21º Episódio – O MÊNSTRUO MÁGICO DAS ORQUÍDEAS GRÁVIDAS – Folhetim em Setenta Episódios

Deu um primeiro passo. Caminhou pelo velho e conhecido corredor de madeira corrida, pé direito alto, com lentidão pegajosa, pés enraizados em inquietações. Seguiria de olhos vendados, sem dar um tropeção ou desviar-se do destino, não precisaria das pernas para alcançar o escritório, bastaria a imaginação, estão todos onde não mais, apesar de único sobrevivente. Habituara-se ao ranger dos dentes e aos passos ásperos de seus fantasmas, rastros pálidos da história dos personagens que passaram por ali, o mofo a resenhar acasos na umidade da parede, vontade nenhuma de retornar à rua, fechar a porta representava dizer não às bestas sérias que infestavam a repartição pública onde trabalhava; e as ruas. Atravessou o longo corredor de luz pouca como se penetrasse a própria solidão, um retorno aos brotamentos ocorridos na escuridão uterina. E não havia nada de trágico ou sinistro no trajeto. Não portava arrependimento, rancor ou doença. Ao contrário, a atmosfera ali posta permitia-lhe tocar os afetos, ser tocado por eles, experimentar a estranheza fronteiriça no tegumento, nos pelos que fugiam pelas narinas e ouvidos. Modo de reconhecer e experimentar certa alegria revolucionária. Rir e sentir-se alegre, sem os preconceitos intelectualistas, não dos sábios, que estes trabalham com o sentido de justiça, verdade e razão, mas dos sabidos que preenchem o vazio acadêmico com teses inúteis. Alcançar o enganoso e o falso, por poético. Sem culpas. Nunca se deixou afetar por elas, nem viveu sustentado pelas falsas verdades coletivas e engajamentos políticos. Agia como um molusco dentro de seu invólucro calcário, acomodando-se à intimidade e ao passado; aproximando-se do escritório.

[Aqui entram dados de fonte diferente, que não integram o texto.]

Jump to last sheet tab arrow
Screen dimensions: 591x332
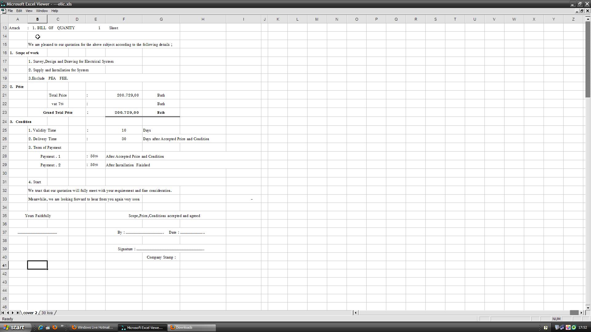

Às bestas sérias, o veru! Disse a um professor de ciência. Arrojo adolescente. Custou-lhe dois dias de suspensão e o sermão passado pelo pai. Mas não se arrependera. Bastaram para que a frase se transformasse em bandeira e lema. Dizia um não às simplificações e aos artifícios que tentavam tornar a vida suportável. Daí deixar-se levar pelo piso esgarçado, como se adormecido, pronto a receber as representações do inconsciente. Sonhar acordado… Sem consolos a simular garantias à existência. Fechada a porta, rompia-se com os delírios da linearidade, com a noção de tempo e espaço, mergulhava-se no fortuito e casual, investia-se, por instinto, no sacro e no profano, no longo corredor da individuação, que terminava em um amplo salão abarrotado de livros.